Print the data below exactly as it stands, and keep the pictures out.

━━━ Source data

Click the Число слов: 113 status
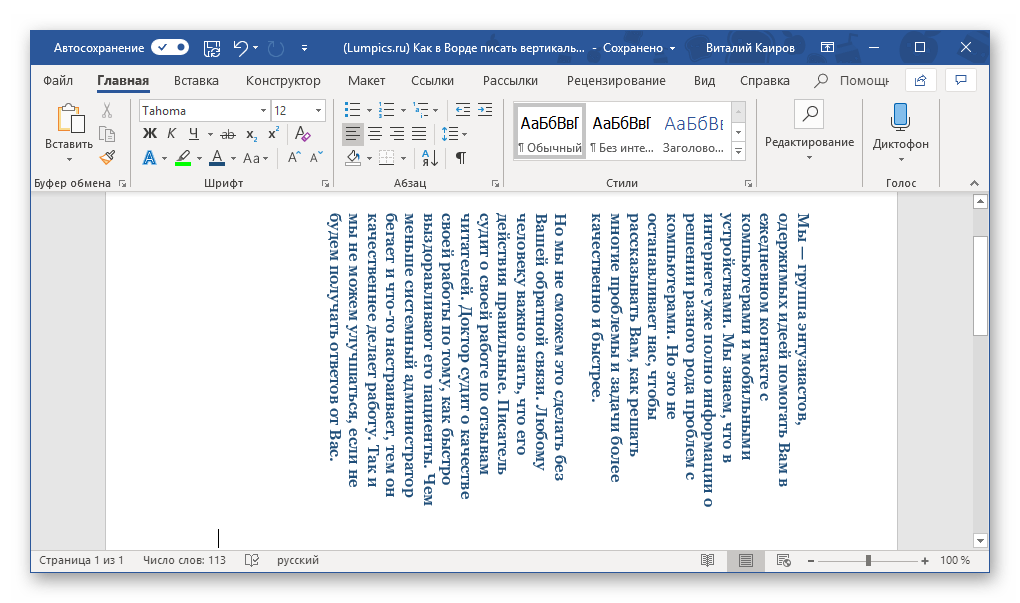point(184,561)
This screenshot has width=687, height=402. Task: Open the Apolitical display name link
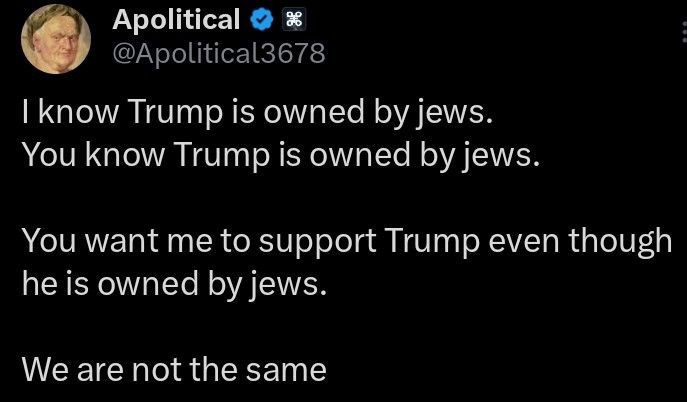(176, 20)
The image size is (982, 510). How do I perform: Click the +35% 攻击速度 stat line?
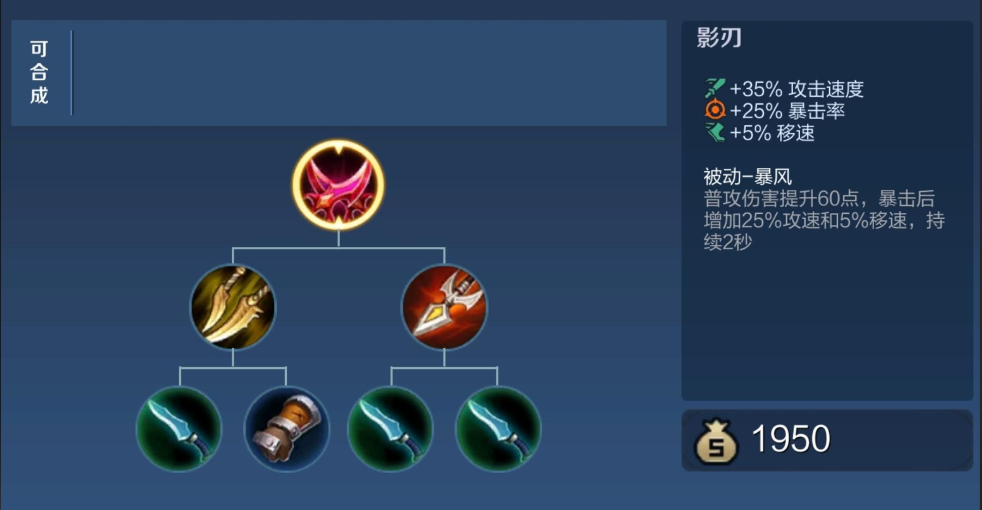[784, 89]
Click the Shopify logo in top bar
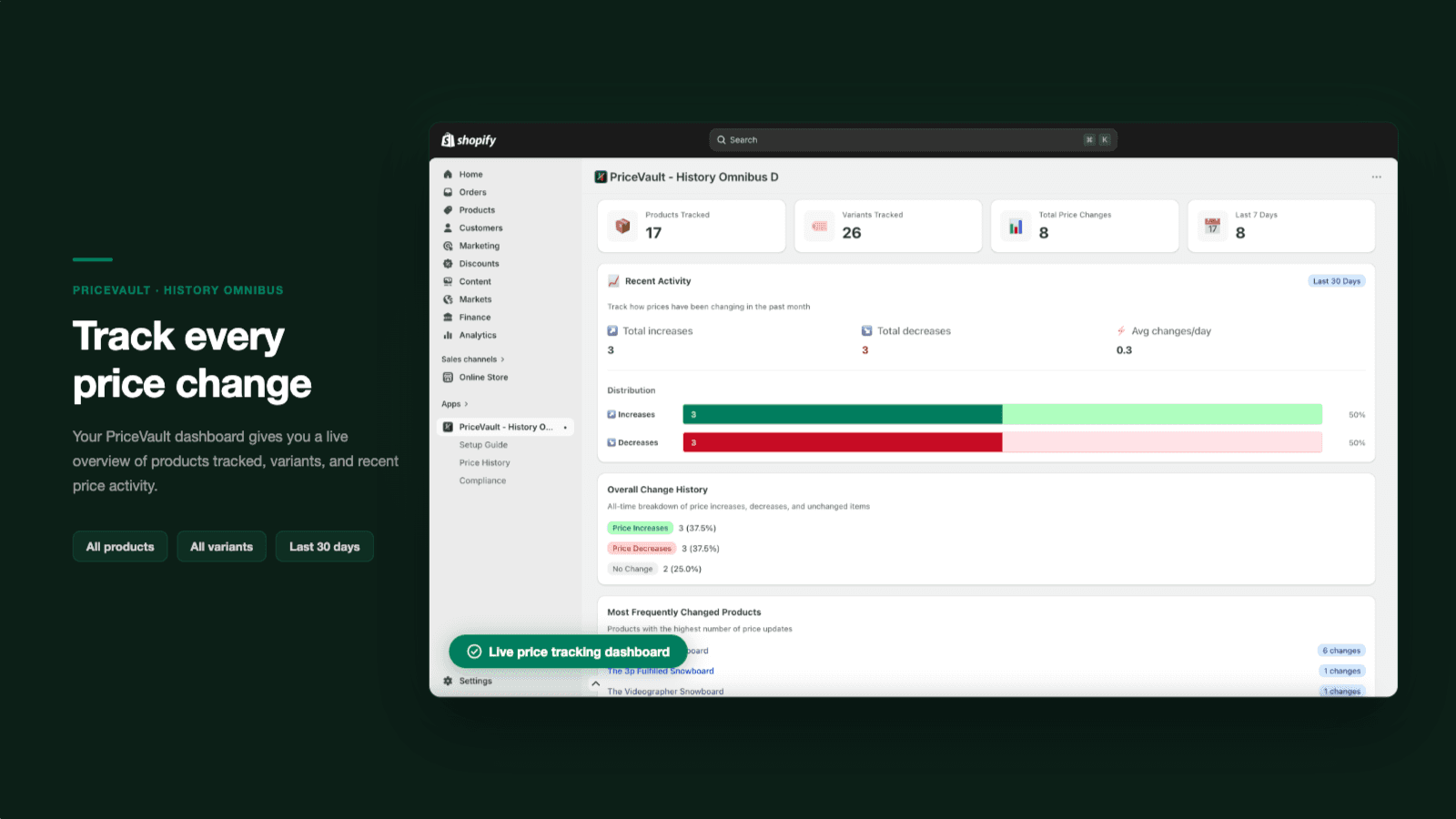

━━━━━━

Response to this exercise >>
Click the Число слов: 113 status
point(184,561)
This screenshot has width=687, height=402. Task: Open the Apolitical display name link
(176, 20)
The image size is (982, 510). How do I perform: Click the +35% 攻击速度 stat line?
[784, 89]
Click the Shopify logo in top bar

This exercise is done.